I hate working on cars, but that’s OK

Evan Williams hates working on cars and is not afraid to admit it. Come on, you can admit it, too. 

 

I hate working on cars. There, I said it. It’s the only activity that manages to semi-reliably bring me close to tears. Yet, I keep on doing it.

I just want to let you all know that it’s ok if you hate turning wrenches, too. There’s also nothing wrong with hiring a professional.

Nobody looks down on you if you tell them you just bought a new-build house from a home builder. They don’t make an obnoxious exhale if you tell them you had a plumber over. And they certainly don’t shake their head in disgust if you tell them you had to have a surgeon do some surgery on you.

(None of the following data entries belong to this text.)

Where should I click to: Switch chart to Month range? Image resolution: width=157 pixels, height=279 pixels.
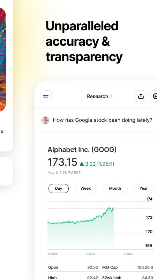(x=115, y=188)
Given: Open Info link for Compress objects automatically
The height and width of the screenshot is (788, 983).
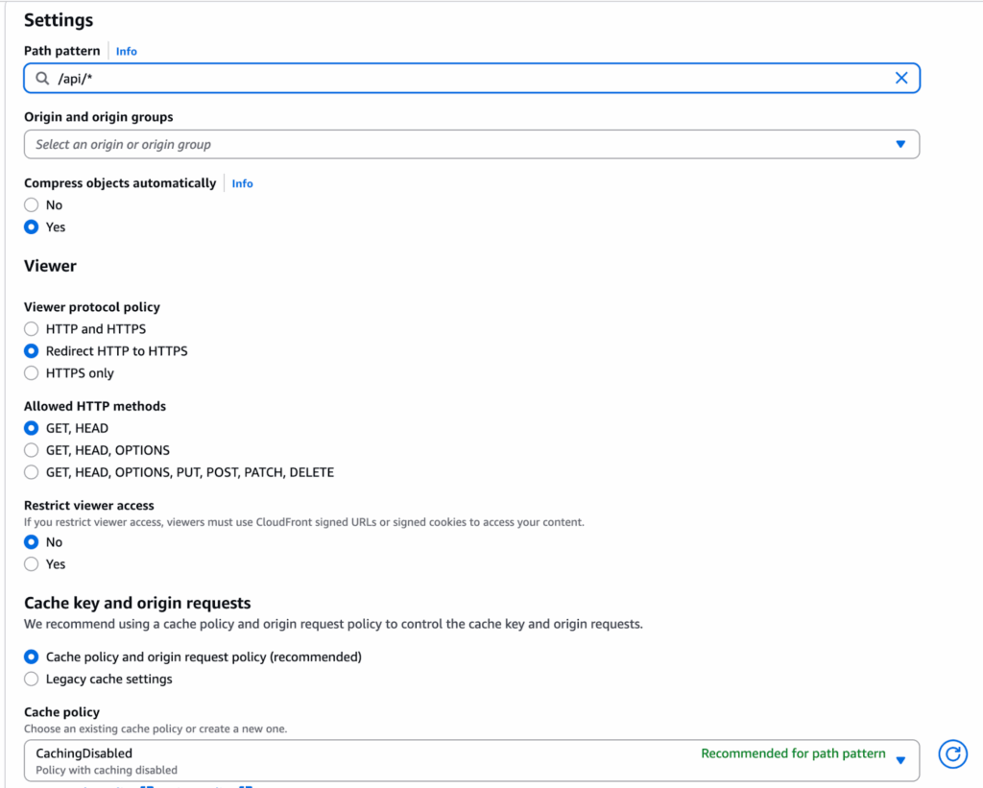Looking at the screenshot, I should (x=242, y=183).
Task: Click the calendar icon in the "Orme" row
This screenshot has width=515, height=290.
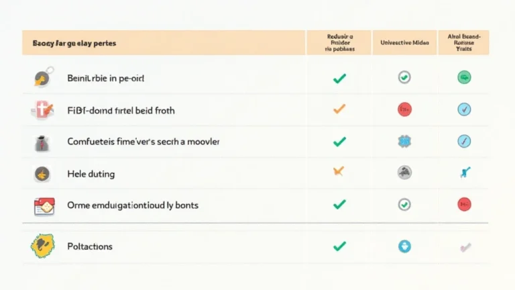Action: pyautogui.click(x=43, y=205)
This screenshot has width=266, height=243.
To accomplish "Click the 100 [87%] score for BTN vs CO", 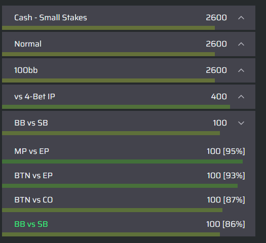I will 226,200.
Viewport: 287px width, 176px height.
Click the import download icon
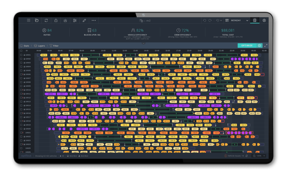pos(65,20)
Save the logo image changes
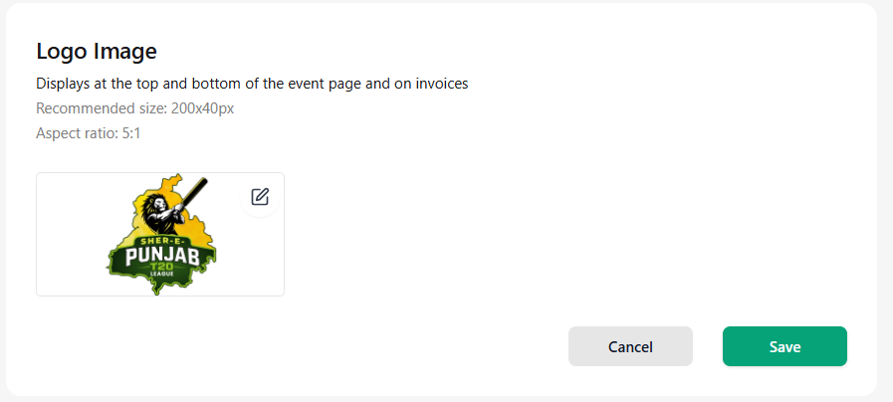The image size is (893, 402). pyautogui.click(x=784, y=346)
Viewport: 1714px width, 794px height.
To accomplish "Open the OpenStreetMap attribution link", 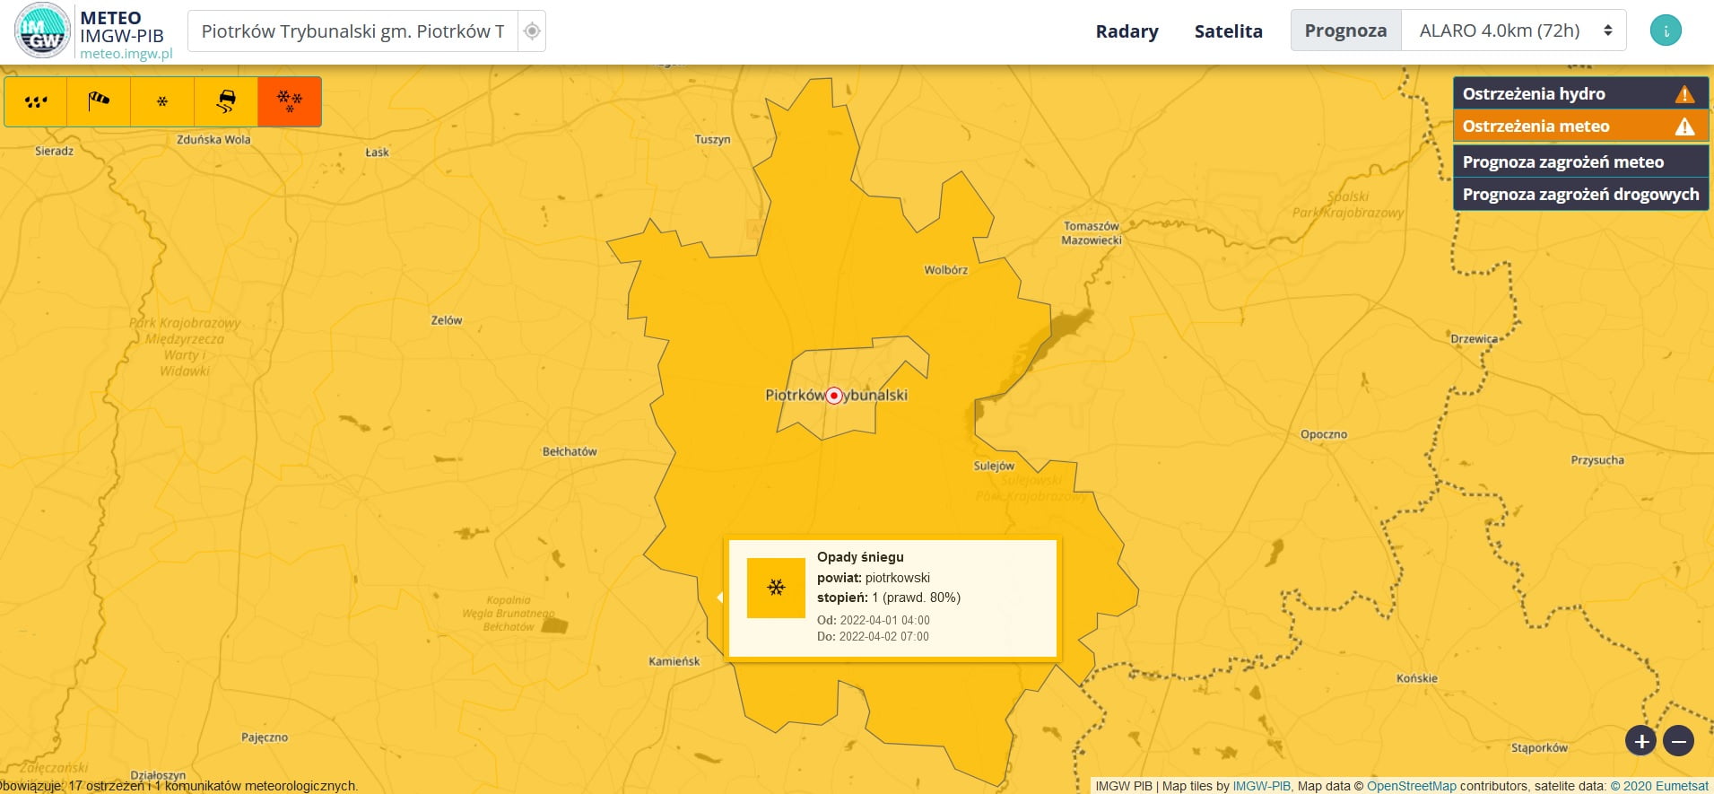I will pyautogui.click(x=1411, y=786).
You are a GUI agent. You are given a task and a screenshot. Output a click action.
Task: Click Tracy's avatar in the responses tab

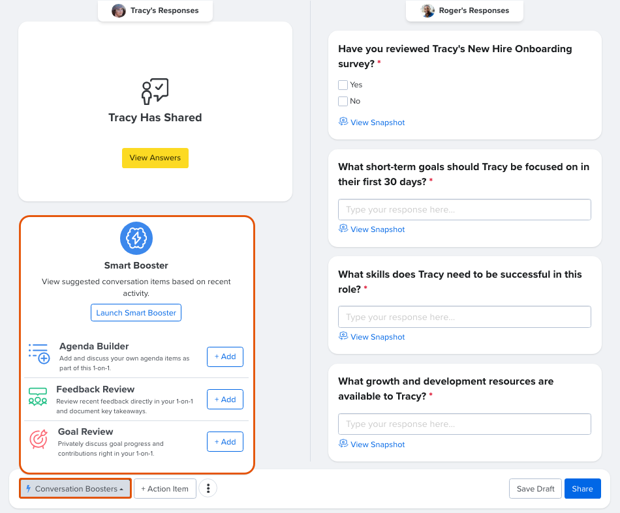pos(119,10)
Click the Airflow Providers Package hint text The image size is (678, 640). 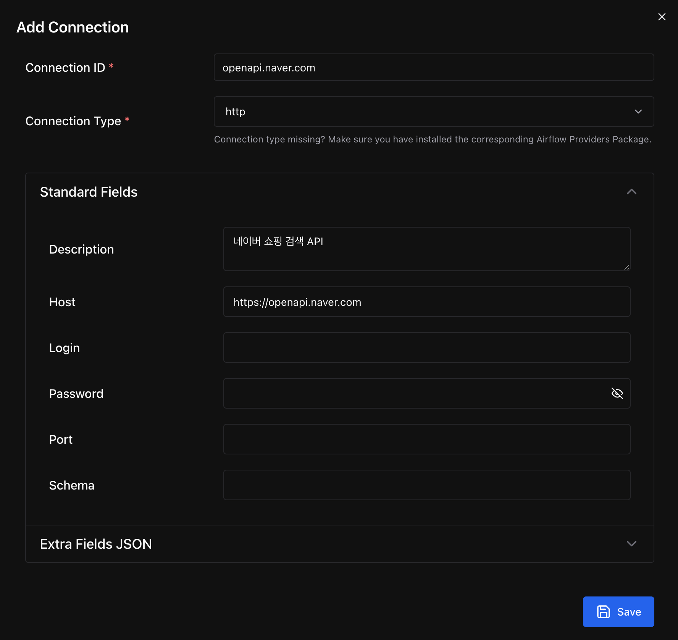433,139
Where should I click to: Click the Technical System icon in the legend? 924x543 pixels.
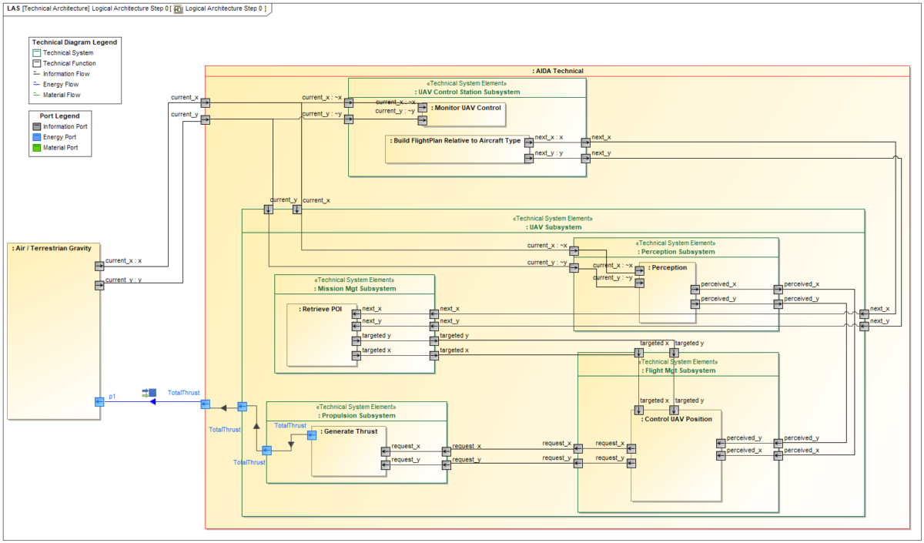35,52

Tell them that you took your ride to a shop for some suspension upgrades or other customization, however, and suddenly its cries of ‘built not bought!’ and ‘shame on you and all of your descendants’.

 

There is no shame in sending your project car to the shop for work. Ignore the ‘built not bought’ nonsense.

Ignore those people. They’re wrong.

I’ve been working on cars (and everything else) since I was a teenager and my first vehicle needed new rear drums.

This was before you could just Google your fixes, so I was using the classic Chilton manual.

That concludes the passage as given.